Это книга об удивительном путешествии нашего современника, оказавшегося в 2057 году. Россия будущего является зерновой сверхдержавой, противостоящей всему миру. В этом будущем герою повести предстоит железнодорожное путешествие по России в Москву. К несчастью, по меркам 2057 года гость из прошлого выглядит крайне подозрительно, и могущественные спецслужбы, оберегающие Россию от внутренних врагов, уже следуют по его пятам.
В книге рассказывается история главного героя, который сталкивается с различными проблемами и препятствиями на протяжении всего своего путешествия. По пути он встречает множество второстепенных персонажей, которые играют важные роли в истории. Благодаря опыту главного героя книга исследует такие темы, как любовь, потеря, надежда и стойкость. По мере того, как главный герой преодолевает свои трудности, он усваивает ценные уроки жизни и растет как личность.

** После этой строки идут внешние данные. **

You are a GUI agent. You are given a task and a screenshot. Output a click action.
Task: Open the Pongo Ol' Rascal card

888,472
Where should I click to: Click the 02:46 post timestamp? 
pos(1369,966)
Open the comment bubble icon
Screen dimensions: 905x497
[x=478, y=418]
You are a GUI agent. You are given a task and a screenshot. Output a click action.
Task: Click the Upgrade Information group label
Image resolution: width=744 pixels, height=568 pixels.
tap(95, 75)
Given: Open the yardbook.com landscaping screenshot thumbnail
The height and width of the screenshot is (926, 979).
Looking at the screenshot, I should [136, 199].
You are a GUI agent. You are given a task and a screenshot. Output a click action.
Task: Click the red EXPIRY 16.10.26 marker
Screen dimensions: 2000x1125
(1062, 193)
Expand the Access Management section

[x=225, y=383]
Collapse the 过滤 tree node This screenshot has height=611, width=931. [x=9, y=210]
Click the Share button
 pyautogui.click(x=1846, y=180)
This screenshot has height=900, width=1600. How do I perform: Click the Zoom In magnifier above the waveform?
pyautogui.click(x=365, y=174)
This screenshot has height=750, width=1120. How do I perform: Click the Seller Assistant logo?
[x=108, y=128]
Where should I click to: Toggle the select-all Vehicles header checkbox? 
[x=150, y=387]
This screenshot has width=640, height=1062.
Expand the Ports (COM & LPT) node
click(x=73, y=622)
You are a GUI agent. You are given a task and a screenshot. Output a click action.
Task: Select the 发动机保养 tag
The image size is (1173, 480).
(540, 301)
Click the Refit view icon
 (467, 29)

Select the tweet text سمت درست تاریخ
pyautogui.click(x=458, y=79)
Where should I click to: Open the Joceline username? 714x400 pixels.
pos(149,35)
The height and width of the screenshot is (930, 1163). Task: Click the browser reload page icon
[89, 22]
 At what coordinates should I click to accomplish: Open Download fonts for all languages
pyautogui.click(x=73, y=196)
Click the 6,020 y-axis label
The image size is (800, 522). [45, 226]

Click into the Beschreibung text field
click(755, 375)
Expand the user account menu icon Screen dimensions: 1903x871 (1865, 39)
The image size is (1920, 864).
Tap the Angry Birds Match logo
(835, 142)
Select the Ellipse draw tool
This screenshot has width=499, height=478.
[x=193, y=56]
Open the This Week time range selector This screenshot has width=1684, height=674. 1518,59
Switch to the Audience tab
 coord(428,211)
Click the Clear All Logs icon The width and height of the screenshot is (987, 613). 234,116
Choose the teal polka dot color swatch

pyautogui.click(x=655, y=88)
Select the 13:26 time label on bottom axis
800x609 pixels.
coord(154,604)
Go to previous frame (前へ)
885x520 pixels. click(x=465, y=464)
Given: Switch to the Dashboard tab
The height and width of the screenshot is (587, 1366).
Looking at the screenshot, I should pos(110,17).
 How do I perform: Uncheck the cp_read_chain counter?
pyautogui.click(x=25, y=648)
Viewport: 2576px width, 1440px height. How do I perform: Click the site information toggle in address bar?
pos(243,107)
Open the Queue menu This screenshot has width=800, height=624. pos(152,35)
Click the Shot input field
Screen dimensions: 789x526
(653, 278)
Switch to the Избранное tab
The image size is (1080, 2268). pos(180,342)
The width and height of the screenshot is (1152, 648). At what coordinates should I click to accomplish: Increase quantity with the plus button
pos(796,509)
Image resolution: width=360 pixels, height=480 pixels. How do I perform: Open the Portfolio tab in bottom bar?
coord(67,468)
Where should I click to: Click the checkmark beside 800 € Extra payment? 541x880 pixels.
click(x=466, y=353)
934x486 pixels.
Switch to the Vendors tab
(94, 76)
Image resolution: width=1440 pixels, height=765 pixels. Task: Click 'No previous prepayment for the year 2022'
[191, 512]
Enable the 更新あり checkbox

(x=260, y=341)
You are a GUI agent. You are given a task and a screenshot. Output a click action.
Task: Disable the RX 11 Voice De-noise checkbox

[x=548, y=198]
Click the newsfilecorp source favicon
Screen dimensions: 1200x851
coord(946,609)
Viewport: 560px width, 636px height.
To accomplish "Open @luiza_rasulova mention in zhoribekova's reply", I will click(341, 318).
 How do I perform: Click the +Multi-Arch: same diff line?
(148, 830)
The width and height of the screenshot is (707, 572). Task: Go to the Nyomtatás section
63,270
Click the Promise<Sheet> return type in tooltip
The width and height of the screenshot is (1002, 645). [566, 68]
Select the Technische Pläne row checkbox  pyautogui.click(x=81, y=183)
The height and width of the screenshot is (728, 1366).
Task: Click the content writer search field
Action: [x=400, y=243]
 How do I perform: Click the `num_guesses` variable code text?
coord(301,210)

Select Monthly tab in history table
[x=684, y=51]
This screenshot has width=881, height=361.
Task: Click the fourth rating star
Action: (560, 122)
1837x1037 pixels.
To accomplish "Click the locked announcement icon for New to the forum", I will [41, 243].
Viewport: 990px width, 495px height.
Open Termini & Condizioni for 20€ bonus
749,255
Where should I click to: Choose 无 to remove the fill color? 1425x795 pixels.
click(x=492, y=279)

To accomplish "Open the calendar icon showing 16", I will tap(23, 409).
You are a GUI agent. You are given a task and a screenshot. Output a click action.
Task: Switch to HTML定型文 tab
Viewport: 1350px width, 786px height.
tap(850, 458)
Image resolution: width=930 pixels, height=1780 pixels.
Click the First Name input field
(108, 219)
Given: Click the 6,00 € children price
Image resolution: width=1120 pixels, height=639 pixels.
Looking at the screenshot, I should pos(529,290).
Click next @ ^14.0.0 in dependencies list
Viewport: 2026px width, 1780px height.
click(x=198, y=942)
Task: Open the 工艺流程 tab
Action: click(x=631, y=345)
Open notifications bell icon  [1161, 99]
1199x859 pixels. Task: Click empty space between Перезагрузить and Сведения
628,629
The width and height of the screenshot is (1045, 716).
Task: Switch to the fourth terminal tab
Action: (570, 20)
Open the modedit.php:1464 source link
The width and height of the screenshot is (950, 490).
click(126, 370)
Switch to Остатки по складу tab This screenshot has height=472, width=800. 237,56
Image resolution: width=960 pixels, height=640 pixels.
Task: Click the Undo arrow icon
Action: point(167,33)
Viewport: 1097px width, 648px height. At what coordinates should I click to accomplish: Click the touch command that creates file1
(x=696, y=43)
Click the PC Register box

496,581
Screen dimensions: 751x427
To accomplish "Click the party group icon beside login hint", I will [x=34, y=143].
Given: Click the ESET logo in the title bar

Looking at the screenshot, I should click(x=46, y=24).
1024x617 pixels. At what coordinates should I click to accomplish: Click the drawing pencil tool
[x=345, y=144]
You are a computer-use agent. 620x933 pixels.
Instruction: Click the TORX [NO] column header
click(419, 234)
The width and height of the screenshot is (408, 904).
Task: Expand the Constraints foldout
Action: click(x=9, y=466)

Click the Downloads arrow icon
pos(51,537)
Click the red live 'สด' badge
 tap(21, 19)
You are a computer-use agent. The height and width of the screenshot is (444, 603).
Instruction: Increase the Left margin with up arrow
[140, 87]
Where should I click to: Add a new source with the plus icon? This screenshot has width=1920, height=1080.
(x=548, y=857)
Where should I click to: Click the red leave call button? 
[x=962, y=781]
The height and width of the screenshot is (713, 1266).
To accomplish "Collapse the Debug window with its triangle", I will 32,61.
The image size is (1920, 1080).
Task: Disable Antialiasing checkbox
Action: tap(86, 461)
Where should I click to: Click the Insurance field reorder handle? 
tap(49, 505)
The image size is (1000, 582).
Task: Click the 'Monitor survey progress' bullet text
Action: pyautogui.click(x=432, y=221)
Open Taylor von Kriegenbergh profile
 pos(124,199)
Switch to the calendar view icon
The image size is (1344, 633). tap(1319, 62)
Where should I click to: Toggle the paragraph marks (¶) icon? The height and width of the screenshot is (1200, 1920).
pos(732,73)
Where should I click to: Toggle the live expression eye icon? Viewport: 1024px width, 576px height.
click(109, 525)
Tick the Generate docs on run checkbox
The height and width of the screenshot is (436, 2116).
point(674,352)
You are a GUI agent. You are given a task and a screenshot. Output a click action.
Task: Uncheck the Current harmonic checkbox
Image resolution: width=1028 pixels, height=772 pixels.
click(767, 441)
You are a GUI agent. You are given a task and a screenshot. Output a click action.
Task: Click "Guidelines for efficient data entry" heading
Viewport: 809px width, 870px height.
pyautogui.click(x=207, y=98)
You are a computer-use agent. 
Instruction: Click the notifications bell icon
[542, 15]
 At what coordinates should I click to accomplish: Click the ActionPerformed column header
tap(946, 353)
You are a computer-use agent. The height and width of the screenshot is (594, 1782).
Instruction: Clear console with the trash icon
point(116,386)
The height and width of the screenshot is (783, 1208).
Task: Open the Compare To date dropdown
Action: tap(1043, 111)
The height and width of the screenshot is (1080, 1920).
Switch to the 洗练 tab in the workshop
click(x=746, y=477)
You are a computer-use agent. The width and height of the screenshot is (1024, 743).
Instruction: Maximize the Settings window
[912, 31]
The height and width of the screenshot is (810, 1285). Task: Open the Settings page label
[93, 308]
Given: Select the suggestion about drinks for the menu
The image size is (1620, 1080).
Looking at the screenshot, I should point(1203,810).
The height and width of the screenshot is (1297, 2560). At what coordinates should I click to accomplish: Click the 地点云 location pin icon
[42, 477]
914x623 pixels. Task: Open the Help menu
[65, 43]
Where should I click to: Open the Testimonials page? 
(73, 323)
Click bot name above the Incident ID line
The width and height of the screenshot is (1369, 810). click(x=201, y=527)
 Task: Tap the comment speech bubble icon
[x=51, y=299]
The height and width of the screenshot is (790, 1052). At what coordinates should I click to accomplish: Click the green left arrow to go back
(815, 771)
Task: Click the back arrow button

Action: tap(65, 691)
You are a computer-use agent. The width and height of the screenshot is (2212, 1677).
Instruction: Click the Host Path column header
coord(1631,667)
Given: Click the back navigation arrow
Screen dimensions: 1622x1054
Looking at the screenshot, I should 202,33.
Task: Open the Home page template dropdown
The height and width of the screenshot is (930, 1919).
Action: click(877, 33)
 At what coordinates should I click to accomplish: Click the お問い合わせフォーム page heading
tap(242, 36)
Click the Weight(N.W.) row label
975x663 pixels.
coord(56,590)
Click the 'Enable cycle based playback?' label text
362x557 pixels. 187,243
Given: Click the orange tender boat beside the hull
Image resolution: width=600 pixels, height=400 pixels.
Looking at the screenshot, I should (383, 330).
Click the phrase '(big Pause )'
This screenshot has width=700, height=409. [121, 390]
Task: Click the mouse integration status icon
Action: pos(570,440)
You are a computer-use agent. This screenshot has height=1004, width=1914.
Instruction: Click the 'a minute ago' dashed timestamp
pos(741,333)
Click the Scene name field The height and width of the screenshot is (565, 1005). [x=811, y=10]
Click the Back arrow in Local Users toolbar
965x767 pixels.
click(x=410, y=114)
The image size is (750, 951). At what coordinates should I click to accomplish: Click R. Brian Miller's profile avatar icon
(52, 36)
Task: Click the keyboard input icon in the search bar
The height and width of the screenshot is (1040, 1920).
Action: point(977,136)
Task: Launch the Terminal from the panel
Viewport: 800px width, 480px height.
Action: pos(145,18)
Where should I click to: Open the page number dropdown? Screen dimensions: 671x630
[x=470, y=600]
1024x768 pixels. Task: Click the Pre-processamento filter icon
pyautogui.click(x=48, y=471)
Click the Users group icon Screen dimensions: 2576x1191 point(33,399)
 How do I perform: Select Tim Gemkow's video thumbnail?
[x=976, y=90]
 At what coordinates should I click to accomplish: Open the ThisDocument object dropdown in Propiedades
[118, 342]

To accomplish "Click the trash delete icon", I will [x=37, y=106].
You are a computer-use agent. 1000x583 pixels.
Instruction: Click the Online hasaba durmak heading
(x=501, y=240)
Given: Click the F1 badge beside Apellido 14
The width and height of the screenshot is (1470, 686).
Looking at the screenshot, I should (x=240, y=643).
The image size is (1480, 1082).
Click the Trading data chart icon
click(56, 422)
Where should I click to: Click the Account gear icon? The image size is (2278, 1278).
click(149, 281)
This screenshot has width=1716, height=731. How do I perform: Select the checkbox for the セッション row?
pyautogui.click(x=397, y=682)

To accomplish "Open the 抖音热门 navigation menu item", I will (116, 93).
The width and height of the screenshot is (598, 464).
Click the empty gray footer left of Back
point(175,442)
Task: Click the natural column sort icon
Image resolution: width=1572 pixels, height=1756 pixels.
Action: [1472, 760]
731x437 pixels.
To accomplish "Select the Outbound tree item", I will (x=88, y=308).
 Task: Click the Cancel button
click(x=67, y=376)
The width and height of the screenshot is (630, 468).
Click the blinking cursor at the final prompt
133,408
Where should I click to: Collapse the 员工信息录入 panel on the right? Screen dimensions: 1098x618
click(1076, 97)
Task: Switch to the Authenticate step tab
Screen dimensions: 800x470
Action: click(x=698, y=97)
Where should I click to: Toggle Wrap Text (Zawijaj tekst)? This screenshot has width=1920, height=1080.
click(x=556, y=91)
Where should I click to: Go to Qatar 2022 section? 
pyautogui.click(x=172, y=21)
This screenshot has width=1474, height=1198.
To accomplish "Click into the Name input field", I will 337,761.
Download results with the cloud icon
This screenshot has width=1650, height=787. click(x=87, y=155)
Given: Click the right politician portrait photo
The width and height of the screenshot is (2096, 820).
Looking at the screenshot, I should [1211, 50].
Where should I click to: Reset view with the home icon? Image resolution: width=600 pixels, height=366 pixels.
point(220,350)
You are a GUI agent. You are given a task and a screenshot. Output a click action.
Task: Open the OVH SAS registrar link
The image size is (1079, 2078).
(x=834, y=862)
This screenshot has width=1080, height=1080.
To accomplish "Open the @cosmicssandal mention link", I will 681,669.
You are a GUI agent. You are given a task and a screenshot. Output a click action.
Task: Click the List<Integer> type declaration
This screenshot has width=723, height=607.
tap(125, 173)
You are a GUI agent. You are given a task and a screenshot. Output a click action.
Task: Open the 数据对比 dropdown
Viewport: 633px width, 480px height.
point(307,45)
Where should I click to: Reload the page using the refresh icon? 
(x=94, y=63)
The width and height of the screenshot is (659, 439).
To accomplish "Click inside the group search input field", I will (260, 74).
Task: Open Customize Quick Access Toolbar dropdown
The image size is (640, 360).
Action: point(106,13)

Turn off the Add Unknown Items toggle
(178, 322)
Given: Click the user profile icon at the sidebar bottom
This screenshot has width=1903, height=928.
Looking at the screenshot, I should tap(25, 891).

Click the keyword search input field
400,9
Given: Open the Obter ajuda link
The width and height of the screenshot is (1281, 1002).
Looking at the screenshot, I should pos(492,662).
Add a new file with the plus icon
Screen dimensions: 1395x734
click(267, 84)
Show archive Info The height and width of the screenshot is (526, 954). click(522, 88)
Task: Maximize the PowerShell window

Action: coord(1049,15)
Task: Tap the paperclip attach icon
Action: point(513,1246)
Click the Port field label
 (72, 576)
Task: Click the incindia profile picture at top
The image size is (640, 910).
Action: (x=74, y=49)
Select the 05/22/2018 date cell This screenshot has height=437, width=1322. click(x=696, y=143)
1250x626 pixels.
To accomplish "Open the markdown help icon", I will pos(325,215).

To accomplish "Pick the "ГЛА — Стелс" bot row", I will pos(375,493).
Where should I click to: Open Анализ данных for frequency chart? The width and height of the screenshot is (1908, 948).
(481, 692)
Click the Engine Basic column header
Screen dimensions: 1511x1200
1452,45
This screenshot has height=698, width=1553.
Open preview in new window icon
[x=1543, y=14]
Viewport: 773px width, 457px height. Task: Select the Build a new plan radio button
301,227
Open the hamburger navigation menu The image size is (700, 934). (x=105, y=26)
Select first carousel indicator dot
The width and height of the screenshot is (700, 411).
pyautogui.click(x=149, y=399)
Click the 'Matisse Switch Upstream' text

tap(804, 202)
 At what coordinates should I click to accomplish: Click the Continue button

Пересматривая рассказы этого сборника, я еще раз убедился, что практически все они тесно касаются моих воспоминаний различного времени. Детские воспоминания всегда являются неисчерпаемым источником эмоций, картин, обстановки вокруг событий и фантазий на основе всех этих эмоциональных составляющих. Остается ощущение, что все это заготовки ненаписанной повести «Моя малая родина».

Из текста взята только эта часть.